> _Instructions for the task_
Extract every line of the material below and reproduce each one word for word, without any changes.

Collected data
------------------------------------

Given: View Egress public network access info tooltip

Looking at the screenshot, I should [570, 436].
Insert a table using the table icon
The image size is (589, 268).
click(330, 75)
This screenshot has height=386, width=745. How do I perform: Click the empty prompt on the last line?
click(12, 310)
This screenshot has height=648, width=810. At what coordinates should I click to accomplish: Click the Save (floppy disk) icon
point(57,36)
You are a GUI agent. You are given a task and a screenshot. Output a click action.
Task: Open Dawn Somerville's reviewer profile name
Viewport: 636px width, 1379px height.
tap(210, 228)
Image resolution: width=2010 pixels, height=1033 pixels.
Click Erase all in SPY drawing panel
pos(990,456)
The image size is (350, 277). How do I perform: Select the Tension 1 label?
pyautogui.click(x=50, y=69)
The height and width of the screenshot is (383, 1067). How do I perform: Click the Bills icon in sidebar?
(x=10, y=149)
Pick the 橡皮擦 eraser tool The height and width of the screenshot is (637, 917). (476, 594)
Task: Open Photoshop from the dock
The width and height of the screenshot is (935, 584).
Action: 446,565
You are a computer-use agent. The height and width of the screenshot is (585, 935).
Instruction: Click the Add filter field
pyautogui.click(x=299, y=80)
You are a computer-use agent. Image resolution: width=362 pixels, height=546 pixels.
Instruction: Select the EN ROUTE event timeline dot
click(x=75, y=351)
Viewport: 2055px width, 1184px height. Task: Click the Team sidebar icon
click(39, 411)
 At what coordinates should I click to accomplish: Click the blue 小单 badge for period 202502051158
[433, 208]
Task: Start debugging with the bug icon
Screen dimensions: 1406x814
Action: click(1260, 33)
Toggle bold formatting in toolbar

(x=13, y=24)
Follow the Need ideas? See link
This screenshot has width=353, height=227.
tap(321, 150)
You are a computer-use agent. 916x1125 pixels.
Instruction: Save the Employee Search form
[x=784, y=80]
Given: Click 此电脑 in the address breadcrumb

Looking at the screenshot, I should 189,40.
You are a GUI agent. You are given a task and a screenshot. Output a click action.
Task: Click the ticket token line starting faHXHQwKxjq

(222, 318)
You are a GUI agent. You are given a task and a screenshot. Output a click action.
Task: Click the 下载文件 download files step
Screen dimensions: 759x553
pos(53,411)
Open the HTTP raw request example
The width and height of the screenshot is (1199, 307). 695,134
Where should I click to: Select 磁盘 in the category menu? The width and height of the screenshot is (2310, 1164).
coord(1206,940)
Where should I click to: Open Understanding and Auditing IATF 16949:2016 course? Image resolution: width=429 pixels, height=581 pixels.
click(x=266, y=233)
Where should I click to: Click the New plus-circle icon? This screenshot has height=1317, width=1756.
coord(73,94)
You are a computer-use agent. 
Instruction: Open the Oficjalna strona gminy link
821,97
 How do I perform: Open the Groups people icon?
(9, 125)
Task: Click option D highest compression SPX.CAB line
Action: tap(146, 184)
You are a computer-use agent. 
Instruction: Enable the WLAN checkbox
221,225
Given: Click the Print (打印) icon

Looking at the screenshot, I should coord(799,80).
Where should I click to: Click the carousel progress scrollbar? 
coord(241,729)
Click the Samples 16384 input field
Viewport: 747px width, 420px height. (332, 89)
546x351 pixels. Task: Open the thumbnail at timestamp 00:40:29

------------------------------------

> _Full answer_
Given: View Egress public network access info tooltip

Looking at the screenshot, I should [570, 436].
Insert a table using the table icon
The image size is (589, 268).
click(330, 75)
This screenshot has height=386, width=745. How do I perform: Click the empty prompt on the last line?
click(12, 310)
This screenshot has height=648, width=810. At what coordinates should I click to accomplish: Click the Save (floppy disk) icon
point(57,36)
You are a GUI agent. You are given a task and a screenshot. Output a click action.
Task: Open Dawn Somerville's reviewer profile name
Viewport: 636px width, 1379px height.
tap(210, 228)
Image resolution: width=2010 pixels, height=1033 pixels.
Click Erase all in SPY drawing panel
pos(990,456)
The image size is (350, 277). How do I perform: Select the Tension 1 label?
pyautogui.click(x=50, y=69)
The height and width of the screenshot is (383, 1067). How do I perform: Click the Bills icon in sidebar?
(x=10, y=149)
Pick the 橡皮擦 eraser tool The height and width of the screenshot is (637, 917). (476, 594)
Task: Open Photoshop from the dock
The width and height of the screenshot is (935, 584).
Action: 446,565
You are a computer-use agent. The height and width of the screenshot is (585, 935).
Instruction: Click the Add filter field
pyautogui.click(x=299, y=80)
You are a computer-use agent. Image resolution: width=362 pixels, height=546 pixels.
Instruction: Select the EN ROUTE event timeline dot
click(x=75, y=351)
Viewport: 2055px width, 1184px height. Task: Click the Team sidebar icon
click(39, 411)
 At what coordinates should I click to accomplish: Click the blue 小单 badge for period 202502051158
[433, 208]
Task: Start debugging with the bug icon
Screen dimensions: 1406x814
Action: click(1260, 33)
Toggle bold formatting in toolbar

(x=13, y=24)
Follow the Need ideas? See link
This screenshot has width=353, height=227.
tap(321, 150)
You are a computer-use agent. 916x1125 pixels.
Instruction: Save the Employee Search form
[x=784, y=80]
Given: Click 此电脑 in the address breadcrumb

Looking at the screenshot, I should 189,40.
You are a GUI agent. You are given a task and a screenshot. Output a click action.
Task: Click the ticket token line starting faHXHQwKxjq

(222, 318)
You are a GUI agent. You are given a task and a screenshot. Output a click action.
Task: Click the 下载文件 download files step
Screen dimensions: 759x553
pos(53,411)
Open the HTTP raw request example
The width and height of the screenshot is (1199, 307). 695,134
Where should I click to: Select 磁盘 in the category menu? The width and height of the screenshot is (2310, 1164).
coord(1206,940)
Where should I click to: Open Understanding and Auditing IATF 16949:2016 course? Image resolution: width=429 pixels, height=581 pixels.
click(x=266, y=233)
Where should I click to: Click the New plus-circle icon? This screenshot has height=1317, width=1756.
coord(73,94)
You are a computer-use agent. 
Instruction: Open the Oficjalna strona gminy link
821,97
 How do I perform: Open the Groups people icon?
(9, 125)
Task: Click option D highest compression SPX.CAB line
Action: tap(146, 184)
You are a computer-use agent. 
Instruction: Enable the WLAN checkbox
221,225
Given: Click the Print (打印) icon

Looking at the screenshot, I should coord(799,80).
Where should I click to: Click the carousel progress scrollbar? 
coord(241,729)
Click the Samples 16384 input field
Viewport: 747px width, 420px height. (332, 89)
546x351 pixels. Task: Open the thumbnail at timestamp 00:40:29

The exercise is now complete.